We’ve talked before about how hard it is, but let’s revisit. It’s fucking hard. We’ve talked a bit about what it’s like try and run the marathon–to consciously set out on a path totally your own, to train and attempt something many think is foolish. But let’s try this marathon, what we face as we stand on the cusp on an entirely new age.

As everything I see and read and hear converges, I become more convinced of a single conclusion. That the whole fucking world has been built on a foundation of lies, of exploitation, of moving food around on a plate. And it’s not working anymore. The Emperor Has No Clothes. Apparently, he never did.

I know it’s hard to believe but many of the people you respect from afar, cherish for their business acumen, or generally defer to as intelligent are utterly incompetent. Literally, people who were on the top of industrial power just a few short years ago are stumbling around like idiots, clutching for just a shred of their former kingdom. And we have a generation of carpetbaggers who think they can beat them to the chase–like what they had is worth holding on to.

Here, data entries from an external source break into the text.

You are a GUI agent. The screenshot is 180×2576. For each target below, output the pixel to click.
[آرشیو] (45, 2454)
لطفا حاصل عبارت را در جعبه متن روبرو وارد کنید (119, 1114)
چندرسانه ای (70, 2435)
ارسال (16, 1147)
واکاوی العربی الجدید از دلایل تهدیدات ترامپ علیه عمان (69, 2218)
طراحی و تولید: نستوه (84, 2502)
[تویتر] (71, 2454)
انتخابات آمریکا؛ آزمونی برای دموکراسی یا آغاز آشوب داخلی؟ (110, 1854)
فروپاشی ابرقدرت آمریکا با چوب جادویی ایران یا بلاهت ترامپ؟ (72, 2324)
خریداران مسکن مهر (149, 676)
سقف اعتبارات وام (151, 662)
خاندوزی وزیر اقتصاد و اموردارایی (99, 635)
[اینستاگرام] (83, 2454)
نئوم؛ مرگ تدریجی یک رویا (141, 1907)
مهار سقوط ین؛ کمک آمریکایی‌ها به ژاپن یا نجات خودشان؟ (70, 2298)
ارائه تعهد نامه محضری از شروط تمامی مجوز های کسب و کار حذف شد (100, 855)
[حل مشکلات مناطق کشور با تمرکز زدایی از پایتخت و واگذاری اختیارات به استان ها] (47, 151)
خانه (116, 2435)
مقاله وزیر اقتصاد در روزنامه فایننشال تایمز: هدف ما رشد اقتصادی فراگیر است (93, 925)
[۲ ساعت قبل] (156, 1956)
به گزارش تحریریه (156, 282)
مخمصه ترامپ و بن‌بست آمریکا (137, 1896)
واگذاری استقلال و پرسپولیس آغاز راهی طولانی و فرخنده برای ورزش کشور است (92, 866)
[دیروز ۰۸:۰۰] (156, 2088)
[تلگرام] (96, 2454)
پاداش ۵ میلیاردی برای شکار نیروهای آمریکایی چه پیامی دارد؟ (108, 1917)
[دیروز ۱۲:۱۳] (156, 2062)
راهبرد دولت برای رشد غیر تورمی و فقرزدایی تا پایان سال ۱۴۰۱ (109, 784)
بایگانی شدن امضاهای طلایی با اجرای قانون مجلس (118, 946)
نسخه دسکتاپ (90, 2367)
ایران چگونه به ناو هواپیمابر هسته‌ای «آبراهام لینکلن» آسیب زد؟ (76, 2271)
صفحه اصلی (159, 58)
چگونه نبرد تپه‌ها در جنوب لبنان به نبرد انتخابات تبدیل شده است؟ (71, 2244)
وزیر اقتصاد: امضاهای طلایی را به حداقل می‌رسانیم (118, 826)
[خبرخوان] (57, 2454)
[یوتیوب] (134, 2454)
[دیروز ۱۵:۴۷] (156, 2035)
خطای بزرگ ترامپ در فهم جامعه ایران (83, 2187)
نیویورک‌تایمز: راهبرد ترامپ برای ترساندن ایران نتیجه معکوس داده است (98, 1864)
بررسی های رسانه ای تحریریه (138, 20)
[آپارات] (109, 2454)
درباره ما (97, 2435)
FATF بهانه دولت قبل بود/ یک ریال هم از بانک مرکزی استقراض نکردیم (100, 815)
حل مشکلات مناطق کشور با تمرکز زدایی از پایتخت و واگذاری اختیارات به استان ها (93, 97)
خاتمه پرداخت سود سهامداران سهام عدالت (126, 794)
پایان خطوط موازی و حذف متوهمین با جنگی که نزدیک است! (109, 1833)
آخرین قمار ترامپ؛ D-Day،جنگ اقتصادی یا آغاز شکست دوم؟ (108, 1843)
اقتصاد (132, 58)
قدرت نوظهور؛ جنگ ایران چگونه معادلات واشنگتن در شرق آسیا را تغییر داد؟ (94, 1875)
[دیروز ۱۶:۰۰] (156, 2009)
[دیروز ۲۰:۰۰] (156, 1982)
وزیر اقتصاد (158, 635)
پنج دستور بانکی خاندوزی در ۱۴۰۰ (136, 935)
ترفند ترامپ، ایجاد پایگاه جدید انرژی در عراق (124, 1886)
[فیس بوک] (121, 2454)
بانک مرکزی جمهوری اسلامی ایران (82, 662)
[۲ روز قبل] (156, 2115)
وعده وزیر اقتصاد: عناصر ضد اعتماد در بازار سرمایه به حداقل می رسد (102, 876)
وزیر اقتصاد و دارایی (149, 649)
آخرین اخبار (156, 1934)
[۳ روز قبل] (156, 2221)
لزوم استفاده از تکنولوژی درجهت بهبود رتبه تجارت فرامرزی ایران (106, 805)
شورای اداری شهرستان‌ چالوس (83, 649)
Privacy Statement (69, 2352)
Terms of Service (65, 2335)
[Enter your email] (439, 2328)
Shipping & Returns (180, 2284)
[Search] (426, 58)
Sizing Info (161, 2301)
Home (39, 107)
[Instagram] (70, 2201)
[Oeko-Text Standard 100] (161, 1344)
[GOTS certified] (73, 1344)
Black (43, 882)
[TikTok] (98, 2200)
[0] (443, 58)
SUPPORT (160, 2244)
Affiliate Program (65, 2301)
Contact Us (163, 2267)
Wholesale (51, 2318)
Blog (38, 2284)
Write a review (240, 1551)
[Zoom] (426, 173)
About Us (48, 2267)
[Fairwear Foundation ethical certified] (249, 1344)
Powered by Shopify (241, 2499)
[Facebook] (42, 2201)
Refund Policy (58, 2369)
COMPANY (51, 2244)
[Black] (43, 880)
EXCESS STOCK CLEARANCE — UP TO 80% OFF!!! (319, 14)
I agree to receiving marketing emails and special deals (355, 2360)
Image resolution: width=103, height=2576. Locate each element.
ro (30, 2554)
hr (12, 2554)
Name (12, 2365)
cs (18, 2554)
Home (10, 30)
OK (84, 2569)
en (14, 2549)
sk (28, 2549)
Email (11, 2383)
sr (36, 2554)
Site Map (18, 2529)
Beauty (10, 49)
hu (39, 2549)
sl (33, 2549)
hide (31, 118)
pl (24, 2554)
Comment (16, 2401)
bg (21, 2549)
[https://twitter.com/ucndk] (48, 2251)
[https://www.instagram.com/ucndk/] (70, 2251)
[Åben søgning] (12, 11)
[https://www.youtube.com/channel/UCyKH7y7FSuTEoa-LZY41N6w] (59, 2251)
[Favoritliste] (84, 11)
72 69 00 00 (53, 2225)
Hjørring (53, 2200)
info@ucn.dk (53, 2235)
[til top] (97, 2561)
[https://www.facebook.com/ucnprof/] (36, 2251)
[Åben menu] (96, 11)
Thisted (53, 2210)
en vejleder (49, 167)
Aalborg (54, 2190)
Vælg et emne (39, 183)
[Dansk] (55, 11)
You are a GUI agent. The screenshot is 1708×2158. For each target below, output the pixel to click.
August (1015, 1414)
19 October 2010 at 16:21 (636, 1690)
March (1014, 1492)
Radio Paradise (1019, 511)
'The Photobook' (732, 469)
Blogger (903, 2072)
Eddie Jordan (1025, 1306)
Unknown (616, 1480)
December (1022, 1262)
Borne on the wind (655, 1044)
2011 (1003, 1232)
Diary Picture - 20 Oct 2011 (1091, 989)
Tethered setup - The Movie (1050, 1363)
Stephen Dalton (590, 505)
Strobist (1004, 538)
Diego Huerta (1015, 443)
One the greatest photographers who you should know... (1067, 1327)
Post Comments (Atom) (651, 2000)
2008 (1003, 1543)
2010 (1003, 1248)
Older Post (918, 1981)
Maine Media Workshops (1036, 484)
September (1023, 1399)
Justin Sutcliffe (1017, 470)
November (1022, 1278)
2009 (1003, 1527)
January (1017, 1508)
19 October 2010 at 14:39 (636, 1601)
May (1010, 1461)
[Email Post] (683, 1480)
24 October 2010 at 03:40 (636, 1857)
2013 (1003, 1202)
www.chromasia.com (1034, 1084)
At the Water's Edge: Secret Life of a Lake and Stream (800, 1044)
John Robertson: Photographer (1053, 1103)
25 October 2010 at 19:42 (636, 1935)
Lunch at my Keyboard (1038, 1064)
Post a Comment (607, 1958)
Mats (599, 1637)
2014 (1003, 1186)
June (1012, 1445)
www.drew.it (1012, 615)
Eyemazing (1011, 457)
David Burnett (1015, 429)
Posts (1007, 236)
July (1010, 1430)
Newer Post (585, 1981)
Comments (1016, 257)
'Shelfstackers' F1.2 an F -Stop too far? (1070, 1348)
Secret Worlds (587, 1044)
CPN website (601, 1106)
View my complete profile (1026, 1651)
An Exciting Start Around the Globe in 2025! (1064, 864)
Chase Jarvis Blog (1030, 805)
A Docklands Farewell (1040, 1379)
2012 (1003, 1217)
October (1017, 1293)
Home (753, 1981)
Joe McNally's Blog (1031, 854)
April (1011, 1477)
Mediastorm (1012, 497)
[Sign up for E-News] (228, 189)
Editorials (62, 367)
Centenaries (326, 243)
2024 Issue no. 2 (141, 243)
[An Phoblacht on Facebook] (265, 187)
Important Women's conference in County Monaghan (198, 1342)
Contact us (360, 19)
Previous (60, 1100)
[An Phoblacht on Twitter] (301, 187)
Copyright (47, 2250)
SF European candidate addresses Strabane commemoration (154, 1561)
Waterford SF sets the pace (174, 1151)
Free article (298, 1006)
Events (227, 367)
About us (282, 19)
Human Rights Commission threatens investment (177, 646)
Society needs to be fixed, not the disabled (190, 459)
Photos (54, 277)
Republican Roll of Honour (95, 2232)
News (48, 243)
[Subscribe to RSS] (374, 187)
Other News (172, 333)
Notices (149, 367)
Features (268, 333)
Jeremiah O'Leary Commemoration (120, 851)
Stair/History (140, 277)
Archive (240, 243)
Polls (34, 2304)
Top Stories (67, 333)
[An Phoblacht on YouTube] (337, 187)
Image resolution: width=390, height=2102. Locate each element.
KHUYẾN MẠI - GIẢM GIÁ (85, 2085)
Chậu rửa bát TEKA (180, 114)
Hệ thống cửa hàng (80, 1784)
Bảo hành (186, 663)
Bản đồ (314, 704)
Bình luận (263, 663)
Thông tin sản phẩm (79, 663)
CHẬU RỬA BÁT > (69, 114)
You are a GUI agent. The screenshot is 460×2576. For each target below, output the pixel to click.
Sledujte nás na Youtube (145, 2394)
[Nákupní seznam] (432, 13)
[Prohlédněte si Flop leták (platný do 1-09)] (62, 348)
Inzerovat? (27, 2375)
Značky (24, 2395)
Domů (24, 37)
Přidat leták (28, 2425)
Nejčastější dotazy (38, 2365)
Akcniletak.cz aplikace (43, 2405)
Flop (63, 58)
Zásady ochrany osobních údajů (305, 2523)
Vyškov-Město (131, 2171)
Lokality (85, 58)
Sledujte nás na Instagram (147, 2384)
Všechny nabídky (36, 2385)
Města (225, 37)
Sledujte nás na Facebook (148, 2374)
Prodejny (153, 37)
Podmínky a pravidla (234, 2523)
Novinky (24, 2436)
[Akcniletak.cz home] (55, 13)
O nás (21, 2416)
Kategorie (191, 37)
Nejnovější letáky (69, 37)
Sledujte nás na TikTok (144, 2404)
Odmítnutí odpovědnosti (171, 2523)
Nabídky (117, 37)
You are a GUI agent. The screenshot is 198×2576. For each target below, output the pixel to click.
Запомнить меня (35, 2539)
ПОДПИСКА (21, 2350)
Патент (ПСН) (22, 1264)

Think about how scary that really is–that hey, even though it’s still working today, still pulling in millions of dollars, I am going to stay clear of it because it could fail in the future. It’s called the Entrenched Player’s Dilemma for a reason. And the difference between a dilemma and a problem is that problems have solutions. What we stand on the face today is as big a change as the Industrial Revolution–a fundamental shift in technology and interaction that will force a realignment in how we fight our wars, govern our people, discover or create meaning, accumulate wealth, and the organizational structure of our cities. A change in literally almost every aspect of life.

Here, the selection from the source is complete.